Can you picture the joy of David?

He clasped the dear little terrier in his arms; and then we
noticed that there was a sausage adhering to its tail. The
pantaloon said we must have put in a sausage too many, but Joey
said the machine had not worked quite smoothly and that he feared
this sausage was the dog's bark, which distressed David, for he
saw how awkward it must be to a dog to have its bark outside, and
we were considering what should be done when the dog closed the
discussion by swallowing the sausage.

After that, David had the most hilarious hour of his life,
entering into the childish pleasures of this family as heartily
as if he had been brought up on sausages, and knocking the
pantaloon down repeatedly. You must not think that he did this
viciously; he did it to please the old gentleman, who begged him
to do it, and always shook hands warmly and said "Thank you,"
when he had done it. They are quite a simple people.

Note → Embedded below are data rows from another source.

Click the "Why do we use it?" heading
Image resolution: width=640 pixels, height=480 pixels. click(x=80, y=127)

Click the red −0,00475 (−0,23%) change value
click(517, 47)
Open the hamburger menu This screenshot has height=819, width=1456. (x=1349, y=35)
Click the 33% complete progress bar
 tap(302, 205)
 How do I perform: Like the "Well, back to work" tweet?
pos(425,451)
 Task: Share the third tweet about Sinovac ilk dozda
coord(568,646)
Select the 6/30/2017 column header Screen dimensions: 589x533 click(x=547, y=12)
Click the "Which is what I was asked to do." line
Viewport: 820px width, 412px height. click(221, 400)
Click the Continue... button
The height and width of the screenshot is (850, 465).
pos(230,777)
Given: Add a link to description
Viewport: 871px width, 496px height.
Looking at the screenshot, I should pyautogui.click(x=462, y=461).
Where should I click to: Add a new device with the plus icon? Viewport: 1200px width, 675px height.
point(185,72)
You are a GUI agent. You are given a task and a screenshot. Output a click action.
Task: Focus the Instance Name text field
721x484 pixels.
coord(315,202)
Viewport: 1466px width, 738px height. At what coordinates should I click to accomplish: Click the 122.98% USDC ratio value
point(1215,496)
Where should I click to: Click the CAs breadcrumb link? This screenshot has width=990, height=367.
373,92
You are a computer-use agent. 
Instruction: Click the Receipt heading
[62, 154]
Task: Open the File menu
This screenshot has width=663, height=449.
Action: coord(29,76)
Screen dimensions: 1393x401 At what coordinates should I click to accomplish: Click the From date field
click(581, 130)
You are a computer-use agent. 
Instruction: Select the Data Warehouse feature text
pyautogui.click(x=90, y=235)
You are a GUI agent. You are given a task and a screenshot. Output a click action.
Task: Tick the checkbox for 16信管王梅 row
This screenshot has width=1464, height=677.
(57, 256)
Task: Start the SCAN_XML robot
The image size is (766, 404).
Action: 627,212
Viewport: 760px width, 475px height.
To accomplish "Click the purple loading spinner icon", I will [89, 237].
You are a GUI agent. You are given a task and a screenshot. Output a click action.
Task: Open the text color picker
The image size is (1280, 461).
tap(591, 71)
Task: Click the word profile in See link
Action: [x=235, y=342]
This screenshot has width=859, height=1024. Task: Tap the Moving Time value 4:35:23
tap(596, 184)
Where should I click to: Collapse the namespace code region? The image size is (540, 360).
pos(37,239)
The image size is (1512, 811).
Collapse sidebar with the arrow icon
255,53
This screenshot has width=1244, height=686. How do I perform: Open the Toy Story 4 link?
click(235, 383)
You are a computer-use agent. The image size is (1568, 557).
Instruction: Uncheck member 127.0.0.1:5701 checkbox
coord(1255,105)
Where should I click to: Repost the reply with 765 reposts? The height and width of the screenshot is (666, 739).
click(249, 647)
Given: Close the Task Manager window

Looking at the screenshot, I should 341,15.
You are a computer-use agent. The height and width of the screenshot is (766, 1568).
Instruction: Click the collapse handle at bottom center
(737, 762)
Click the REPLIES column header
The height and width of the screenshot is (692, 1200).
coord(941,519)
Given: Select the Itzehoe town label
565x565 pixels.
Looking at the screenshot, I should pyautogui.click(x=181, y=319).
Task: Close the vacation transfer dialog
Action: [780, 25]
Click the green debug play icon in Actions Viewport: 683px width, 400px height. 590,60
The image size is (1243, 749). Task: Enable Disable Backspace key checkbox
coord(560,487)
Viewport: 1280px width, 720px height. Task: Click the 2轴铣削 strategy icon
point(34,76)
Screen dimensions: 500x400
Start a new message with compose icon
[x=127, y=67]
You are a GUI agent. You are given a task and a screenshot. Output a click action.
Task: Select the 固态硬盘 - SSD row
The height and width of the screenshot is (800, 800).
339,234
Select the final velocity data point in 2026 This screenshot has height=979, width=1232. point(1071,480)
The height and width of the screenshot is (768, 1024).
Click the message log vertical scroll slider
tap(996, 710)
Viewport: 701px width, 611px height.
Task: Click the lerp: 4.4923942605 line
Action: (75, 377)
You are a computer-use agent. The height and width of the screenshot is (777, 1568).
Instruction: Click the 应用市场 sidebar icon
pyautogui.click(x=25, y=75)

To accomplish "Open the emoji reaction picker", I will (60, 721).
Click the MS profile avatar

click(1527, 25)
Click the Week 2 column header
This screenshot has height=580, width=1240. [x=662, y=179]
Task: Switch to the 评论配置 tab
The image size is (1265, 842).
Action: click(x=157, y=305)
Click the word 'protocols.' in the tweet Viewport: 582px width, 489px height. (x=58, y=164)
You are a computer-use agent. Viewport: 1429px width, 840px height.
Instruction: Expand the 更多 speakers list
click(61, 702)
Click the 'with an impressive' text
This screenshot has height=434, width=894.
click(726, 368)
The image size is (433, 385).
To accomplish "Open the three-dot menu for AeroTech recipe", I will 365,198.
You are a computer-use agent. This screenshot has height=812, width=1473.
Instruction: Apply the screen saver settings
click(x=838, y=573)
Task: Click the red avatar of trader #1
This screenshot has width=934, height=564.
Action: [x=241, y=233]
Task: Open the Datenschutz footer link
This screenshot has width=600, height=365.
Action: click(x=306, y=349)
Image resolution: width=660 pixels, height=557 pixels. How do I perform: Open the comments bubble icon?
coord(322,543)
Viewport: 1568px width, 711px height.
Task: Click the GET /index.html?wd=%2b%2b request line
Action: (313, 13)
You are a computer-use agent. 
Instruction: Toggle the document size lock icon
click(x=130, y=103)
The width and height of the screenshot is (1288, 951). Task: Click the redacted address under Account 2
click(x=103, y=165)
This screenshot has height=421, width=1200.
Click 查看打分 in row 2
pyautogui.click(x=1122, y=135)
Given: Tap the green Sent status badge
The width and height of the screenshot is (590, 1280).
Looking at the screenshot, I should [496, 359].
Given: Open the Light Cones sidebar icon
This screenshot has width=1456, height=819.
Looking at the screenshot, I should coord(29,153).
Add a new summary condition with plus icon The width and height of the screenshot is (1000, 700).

Joey called David and me "Sonny," and asked David, who addressed
him as "Mr. Clown," to call him Joey. He also told us that the
pantaloon's name was old Joey, and the columbine's Josy, and the
harlequin's Joeykin.

We were sorry to hear that old Joey gave him a good deal of
trouble. This was because his memory is so bad that he often
forgets whether it is your head or your feet you should stand on,
and he usually begins the day by standing on the end that happens
to get out of bed first. Thus he requires constant watching, and
the worst of it is, you dare not draw attention to his mistake,
he is so shrinkingly sensitive about it. No sooner had Joey told
us this than the poor old fellow began to turn upside down and
stood on his head; but we pretended not to notice, and talked
about the weather until he came to.

Josy and Joeykin, all skirts and spangles, were with us by this
time, for they had been invited to tea. They came in dancing,
and danced off and on most of the time. Even in the middle of
what they were saying they would begin to flutter; it was not so
much that they meant to dance as that the slightest thing set
them going, such as sitting in a draught; and David found he
could blow them about the room like pieces of paper. You could
see by the shortness of Josy's dress that she was very young
indeed, and at first this made him shy, as he always is when
introduced formally to little girls, and he stood sucking his
thumb, and so did she, but soon the stiffness wore off and they
sat together on the sofa, holding each other's hands.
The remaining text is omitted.